**Task:** Please transcribe exactly, and only, the lines of the data below between the line holding "The image size is (700, 610)." and the line holding "Task: Go to the Tastenkürzel tab", inclusive.

**Dataset extract:**

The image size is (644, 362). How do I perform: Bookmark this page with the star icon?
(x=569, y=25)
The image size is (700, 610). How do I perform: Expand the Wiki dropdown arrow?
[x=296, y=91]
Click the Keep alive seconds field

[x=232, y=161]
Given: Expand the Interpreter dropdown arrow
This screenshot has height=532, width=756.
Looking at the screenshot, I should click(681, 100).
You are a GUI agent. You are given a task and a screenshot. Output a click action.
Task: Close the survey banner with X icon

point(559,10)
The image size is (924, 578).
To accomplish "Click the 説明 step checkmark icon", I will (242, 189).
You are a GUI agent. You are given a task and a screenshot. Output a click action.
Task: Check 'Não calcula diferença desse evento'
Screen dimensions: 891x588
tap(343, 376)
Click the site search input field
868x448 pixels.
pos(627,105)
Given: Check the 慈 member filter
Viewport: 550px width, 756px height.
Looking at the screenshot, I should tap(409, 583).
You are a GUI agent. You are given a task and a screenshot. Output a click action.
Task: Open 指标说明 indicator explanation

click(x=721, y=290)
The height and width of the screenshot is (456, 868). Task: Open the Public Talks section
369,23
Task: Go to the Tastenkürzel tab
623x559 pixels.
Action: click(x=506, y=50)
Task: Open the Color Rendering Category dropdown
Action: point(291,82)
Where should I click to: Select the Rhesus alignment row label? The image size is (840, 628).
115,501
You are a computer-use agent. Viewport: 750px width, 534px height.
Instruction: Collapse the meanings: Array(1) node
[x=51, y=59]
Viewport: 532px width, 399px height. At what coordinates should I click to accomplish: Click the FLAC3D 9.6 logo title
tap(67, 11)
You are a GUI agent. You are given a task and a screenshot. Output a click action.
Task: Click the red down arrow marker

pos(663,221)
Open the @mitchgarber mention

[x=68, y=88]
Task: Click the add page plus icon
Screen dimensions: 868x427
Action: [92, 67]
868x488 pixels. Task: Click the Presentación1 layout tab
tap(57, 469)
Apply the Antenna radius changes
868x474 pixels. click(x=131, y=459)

**Answer to this exercise:**
The image size is (700, 610). How do I perform: Expand the Wiki dropdown arrow?
[x=296, y=91]
Click the Keep alive seconds field

[x=232, y=161]
Given: Expand the Interpreter dropdown arrow
This screenshot has height=532, width=756.
Looking at the screenshot, I should click(681, 100).
You are a GUI agent. You are given a task and a screenshot. Output a click action.
Task: Close the survey banner with X icon

point(559,10)
The image size is (924, 578).
To accomplish "Click the 説明 step checkmark icon", I will (242, 189).
You are a GUI agent. You are given a task and a screenshot. Output a click action.
Task: Check 'Não calcula diferença desse evento'
Screen dimensions: 891x588
tap(343, 376)
Click the site search input field
868x448 pixels.
pos(627,105)
Given: Check the 慈 member filter
Viewport: 550px width, 756px height.
Looking at the screenshot, I should tap(409, 583).
You are a GUI agent. You are given a task and a screenshot. Output a click action.
Task: Open 指标说明 indicator explanation

click(x=721, y=290)
The height and width of the screenshot is (456, 868). Task: Open the Public Talks section
369,23
Task: Go to the Tastenkürzel tab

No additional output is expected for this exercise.